Spośród trzech prezentowanych wczoraj na festiwalu spektakli, jeden zdaje się zasługiwać na uwagę przede wszystkim. Pozakonkursowe wprawki ("Szury") sceny młodych Poznańskiego Teatru Lalki i Aktora na niezłych przecie miniaturach dramatycznych budziły bowiem wątpliwości zasadnicze. Nie wiem czy nie więcej dostarczył ich renomowany Teatr Powszechny z Warszawy minoderyjnym w formie i zbyt plakatowym w ujęciu ważnego tematu przedstawieniem "Trzech w linii prostej" według Bratnego. Ten jeden zatem liczący się spektakl to oczywiście "Garbus" Mrożka w reżyserii Kazimierza Dejmka.
Pisanie o "Garbusie" niesie określone trudności. Wyinterpretować tego jakże odmiennego Mrożka jest niezwykle trudno, zwłaszcza, że jak się powszechnie głosi, nikt lub prawie nikt nie wie, o czym traktuje sztuka. Podobno wie Dejmek, idźmyż więc śladem tej wiedzy.
Zaczyna się "Garbus" trochę jak kostiumowa komedia. Do letniskowego domku (drewniany, kolorowy, zdobny w rzeźbki i wieżyczkę z zegarem za którym co prawda nie kwitnie wiśniowy sad, choć jego obecność tu i ówdzie się wyczuwa, przybywają goście. Wytworny baron z zapozowaną baronową, prowincjonalny mecenas z głupiutką żoną, student.
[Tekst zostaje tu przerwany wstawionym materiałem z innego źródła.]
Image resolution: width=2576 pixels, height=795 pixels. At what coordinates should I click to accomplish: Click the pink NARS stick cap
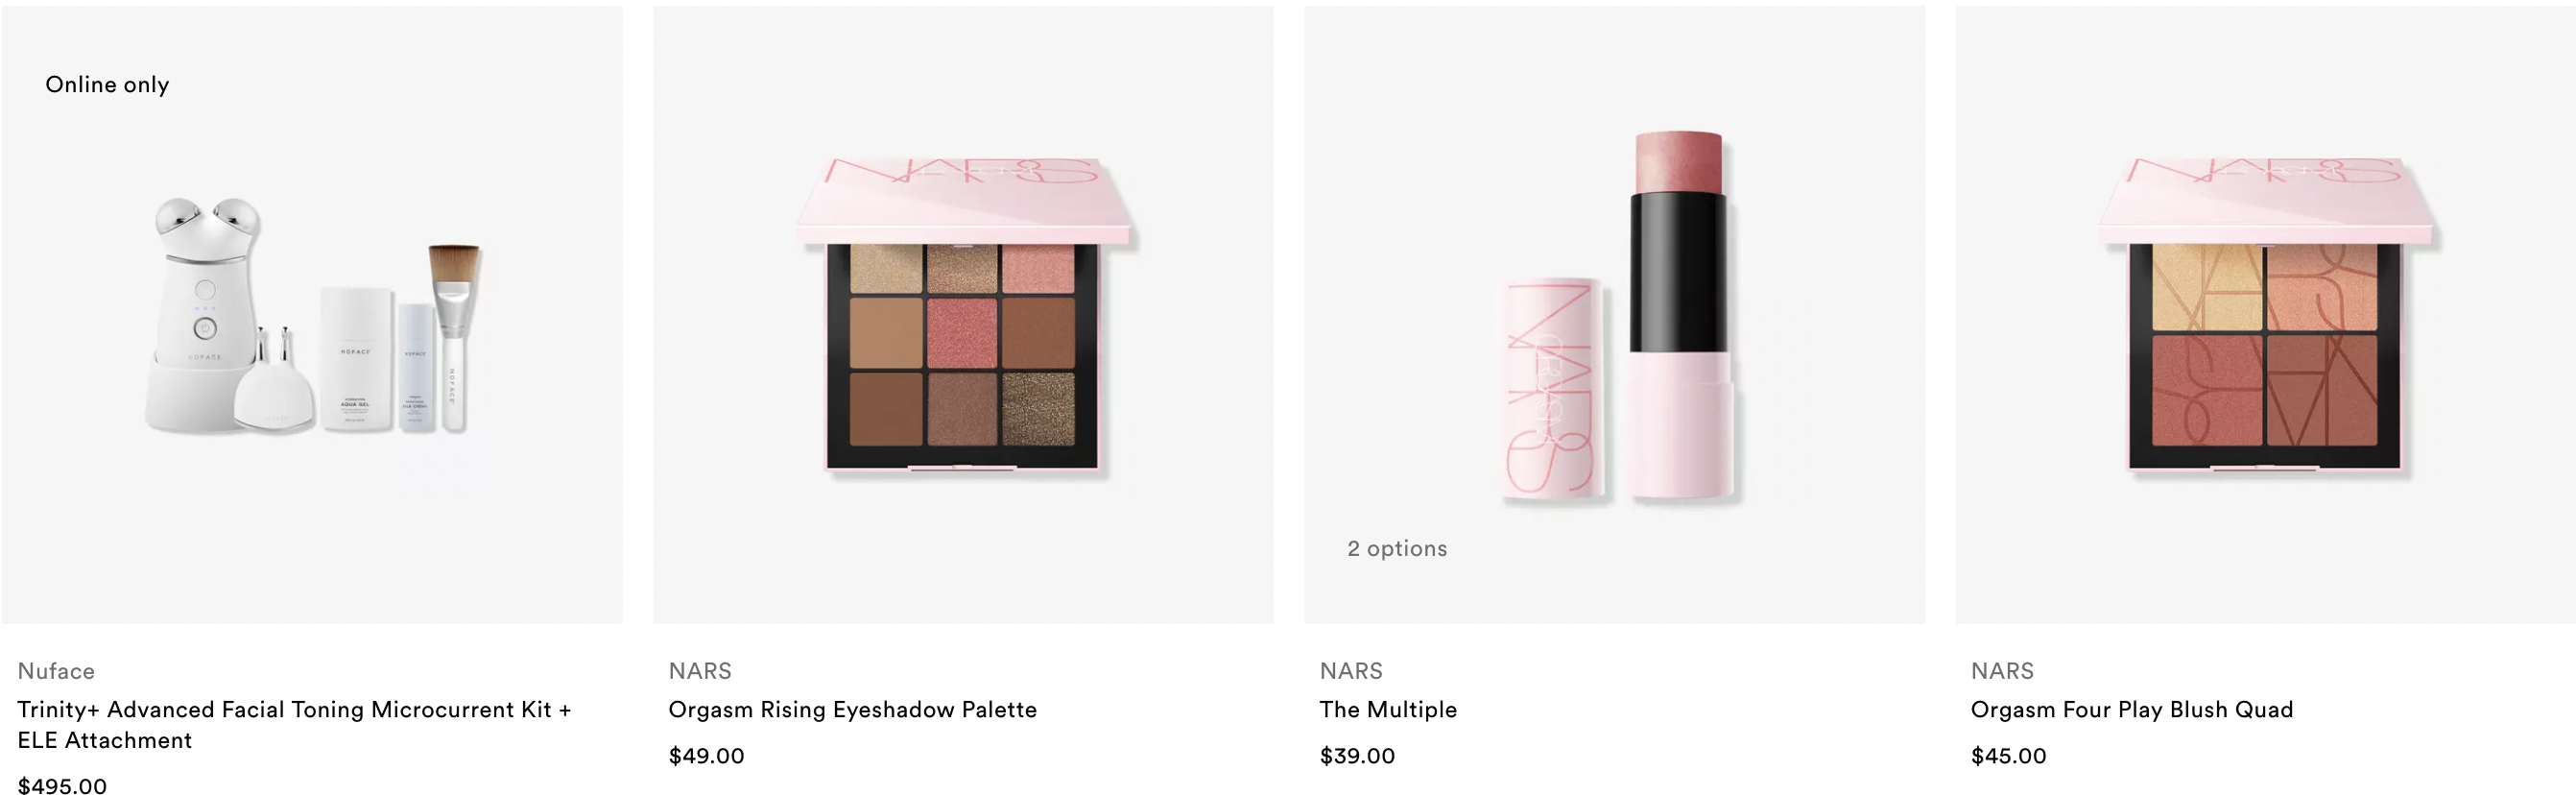[x=1552, y=390]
Na miejscu czeka na nich gospodarz-garbus. Ta fizyczna anomalia budzi podejrzenia, bliżej nie sprecyzowane, ale przybierające rożne kształty. Ale nie rozstrzyganie tego kim jest garbus i szykowane nań sposoby posuwają wprzód sceniczną akcję. Krążące coraz szybciej wskazówki zegara odmierzają akty gry toczącej się między przybyłymi na letnisko ludźmi. Grają tu wszyscy. Baronowa z baronem i vice versa, baron z Onką i Onkiem, student ze wszystkimi. Zapatrzeni w siebie, przybierający różne pozy, a wraz z nimi poglądy obracają się w wyizolowanym światku z garbusem, tą jedyną obcością i rodzajem zagrożenia.
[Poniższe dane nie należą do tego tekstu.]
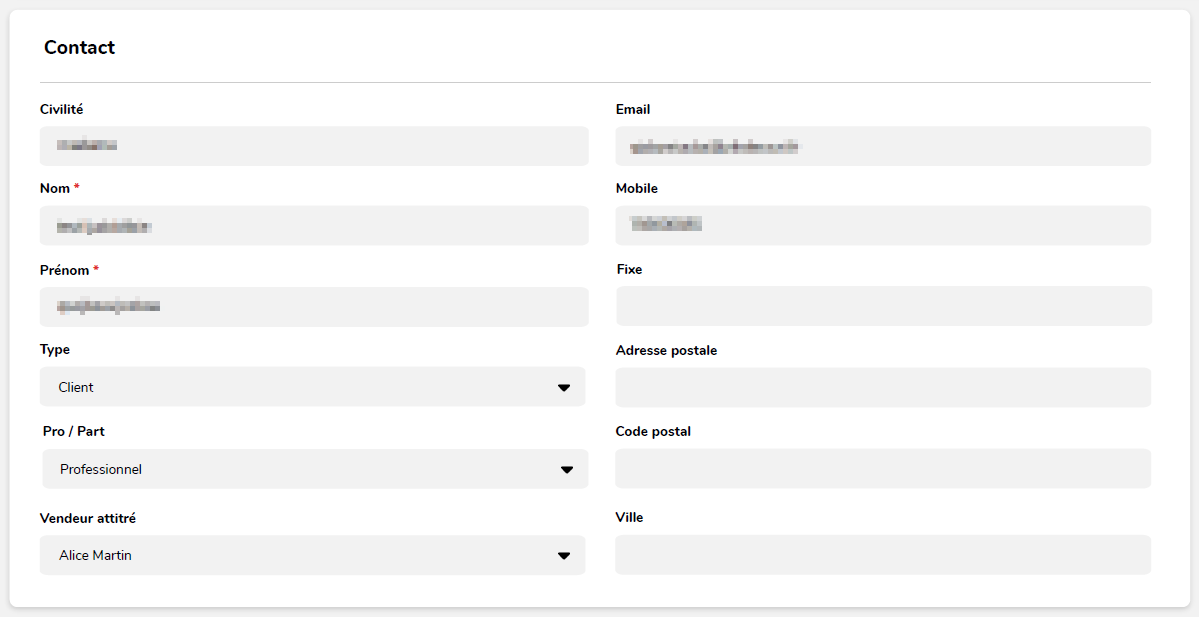Click the 'Pro / Part' label text

(x=74, y=432)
Od początku wiadomo, że coś się stanie. To wrażenie zdaje się narastać z każdą sceną. Pogodna salonowa komedia dość szybko przechodzi w becketowskie oczekiwanie. Gdy zatem pojawia się Nieznajomy przyjmujemy to z ulgą, że może oto wreszcie coś się wyjaśni. Tymczasem uosabiający jakąś władzę osobnik sytuację gmatwa jeszcze bardziej rozprawiając ni to w formie przesłuchania, ni to rozmowy o spiskach i terrorystach. Wskazówki zegara pędzą coraz szybciej, towarzyskie gry się zaostrzają, słychać odgłos detonacji, a potem pada strzał i sielankową oazę wypoczynku opuszczają przegrani - każdy na swój sposób - ludzie. Tymczasem zaś rzeczywiście wokół coś się stało. Nie odjeżdżają pociągi, nie ma wozów, koni ani ludzi. Świat się rozsypał, zniknął. Lecz gdy baron - ostatni - opuszcza letnisko kierując się nie wiadomo dokąd, na opuszczone po bankiecie pobojowisko wkracza garbus i spokojnie zabiera się do ustawiania, porządkowania, zbierania.
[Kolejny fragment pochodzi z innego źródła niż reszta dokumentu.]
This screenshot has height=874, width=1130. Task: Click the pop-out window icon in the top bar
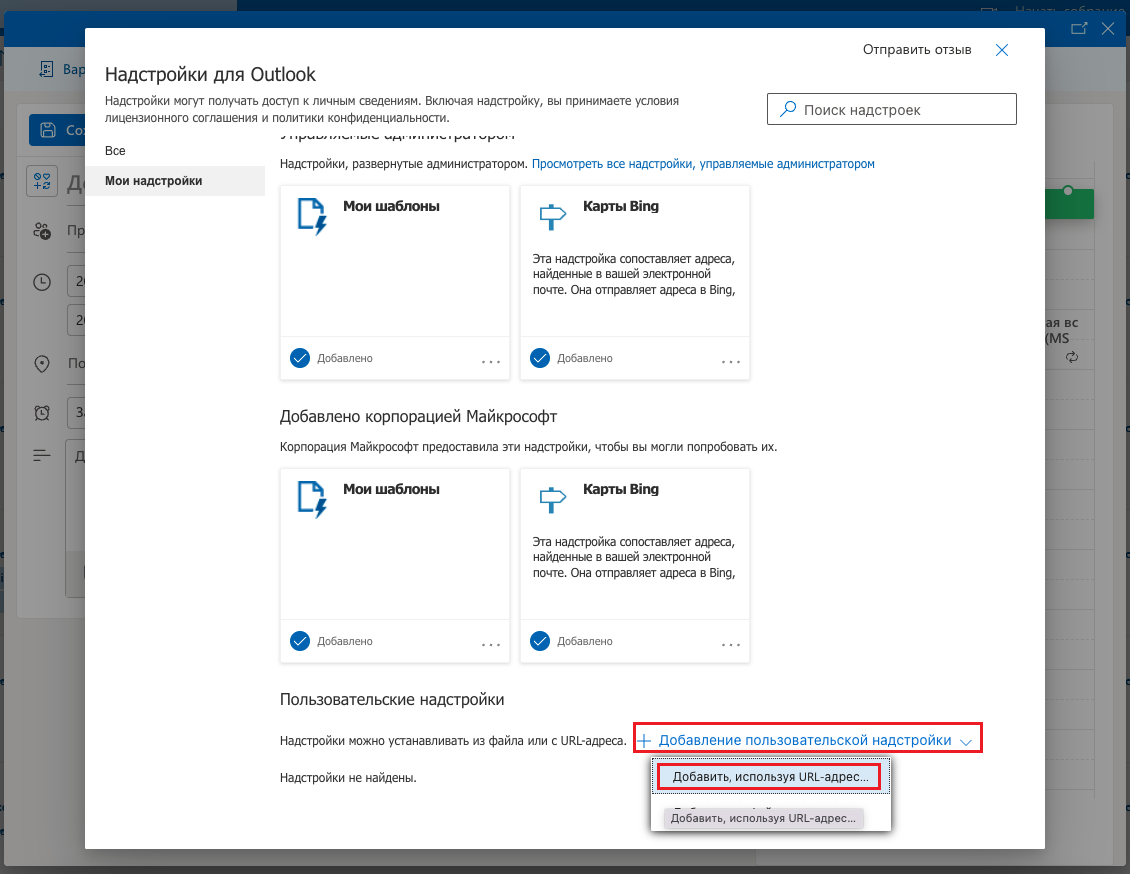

Przedstawienie Dejmka jest precyzyjne, czyste, logiczne, Mimo podtekstów i psychologiczność tekstu, nie brak mu jednoznaczności, która pozwala odczytywać myśl Mrożka. To doskonała teatralna robota. Znakomita rola Mieczysława Voita, dokonania przede wszystkim Andrzeja Maya, Jana Kobuszewskiego i Bogusława Sochnackiego dopełniają całości obrazu.